[DATA EXTRACTS]

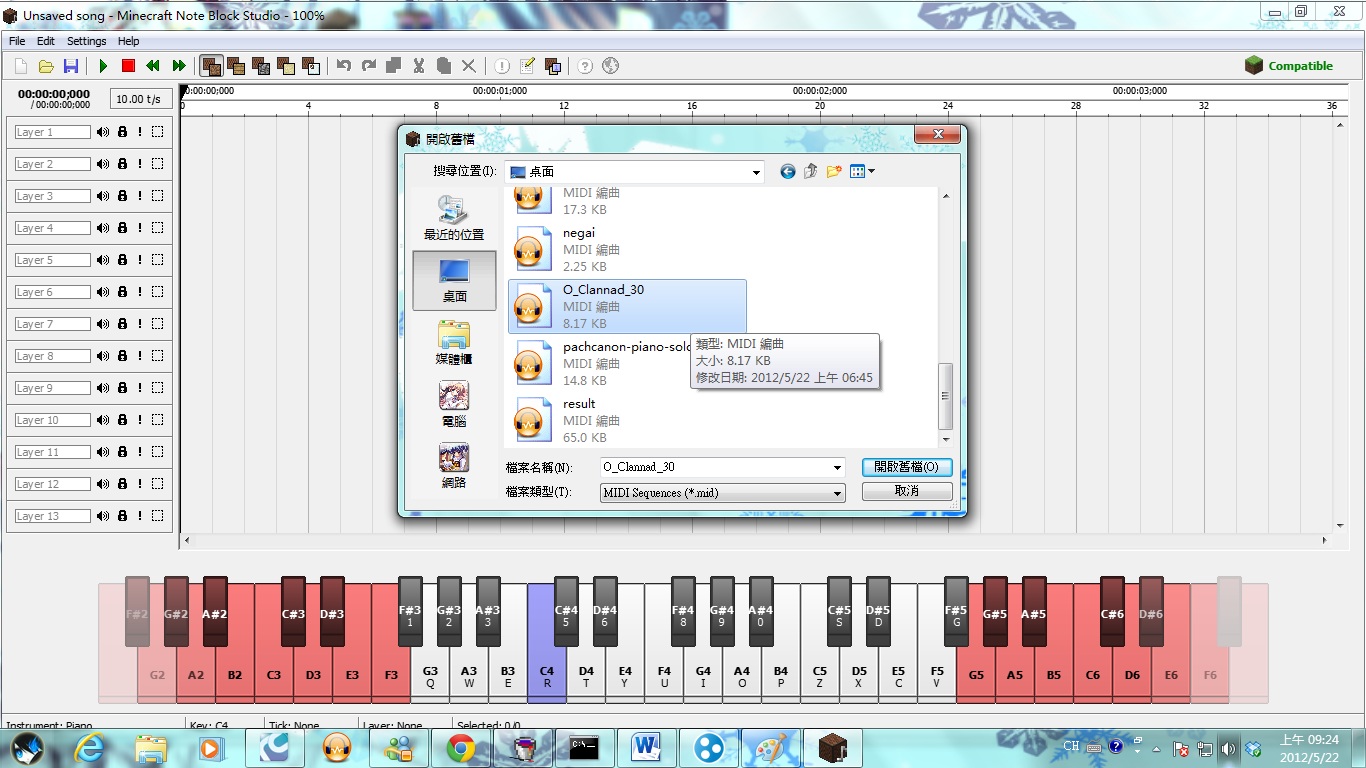Open the File menu

(16, 41)
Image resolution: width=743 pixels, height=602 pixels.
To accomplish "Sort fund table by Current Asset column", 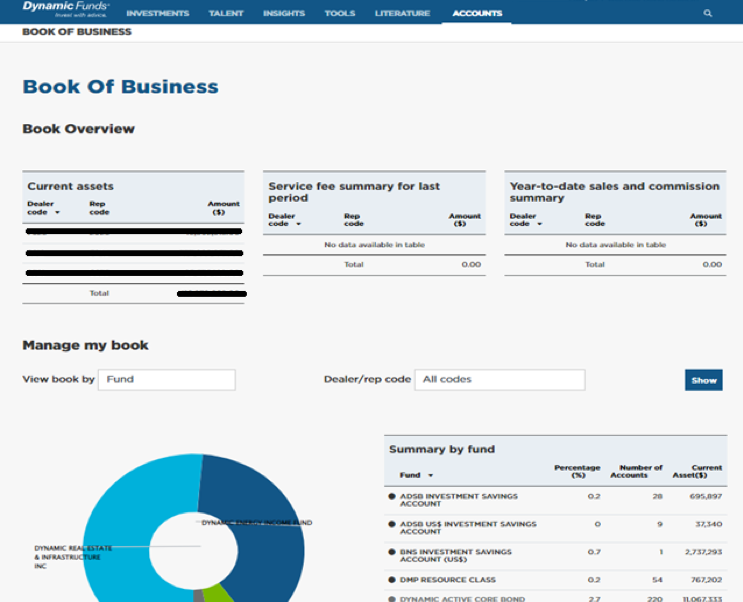I will point(698,471).
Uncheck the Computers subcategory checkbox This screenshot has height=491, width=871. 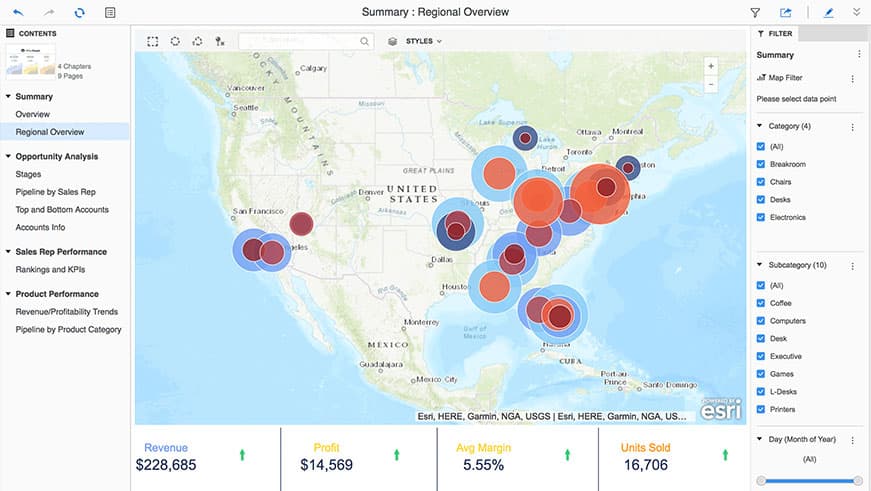(762, 321)
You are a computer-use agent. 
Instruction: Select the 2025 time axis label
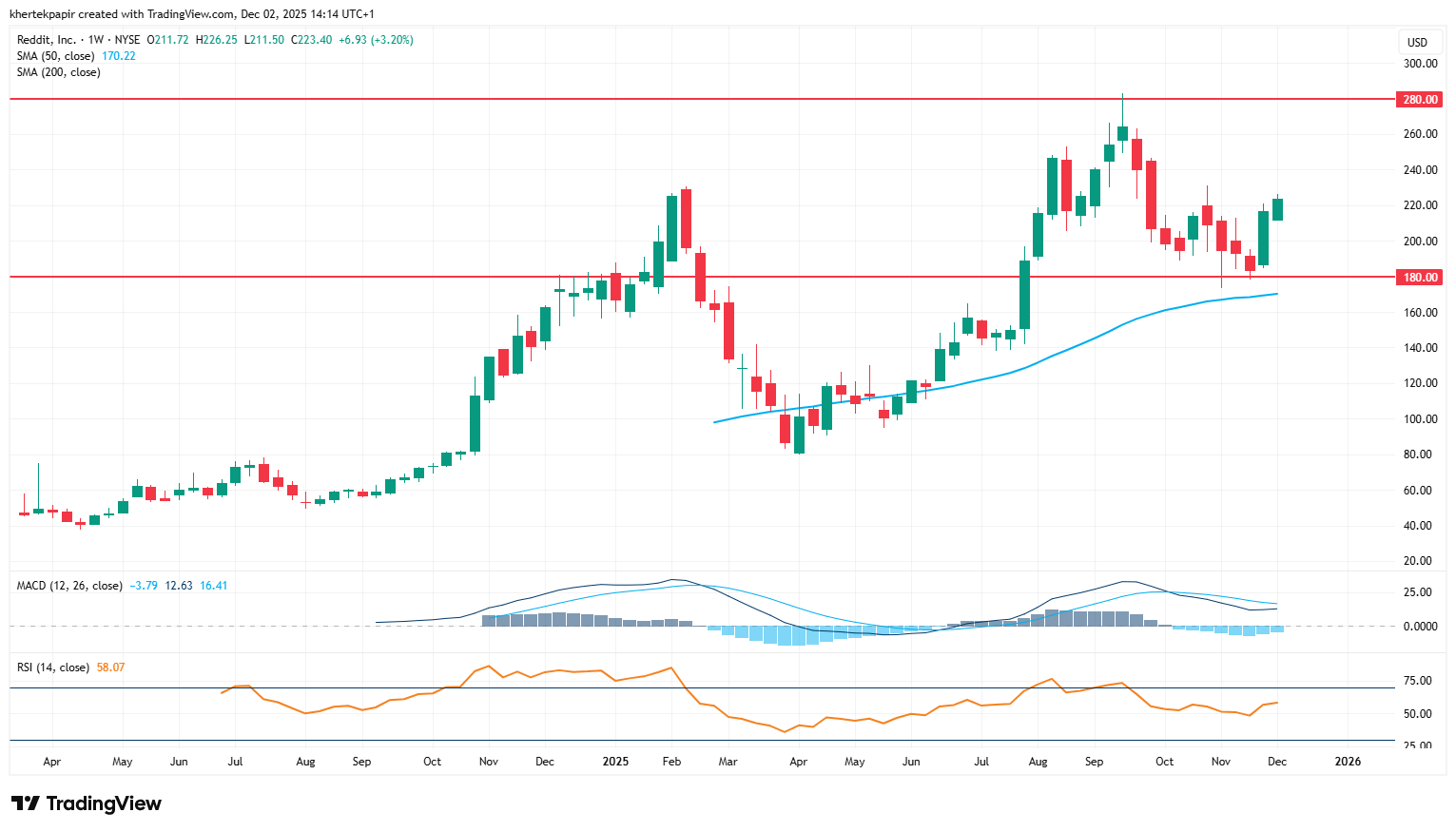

[/DATA EXTRACTS]

TASK DIRECTIONS >> Your task is to transcribe exactly the lines from the one containing "You are a computer-use agent." through the final line of the entries above, pictures excluded.

ANSWER TO THIS EXERCISE >>
You are a computer-use agent. 
Instruction: Select the 2025 time axis label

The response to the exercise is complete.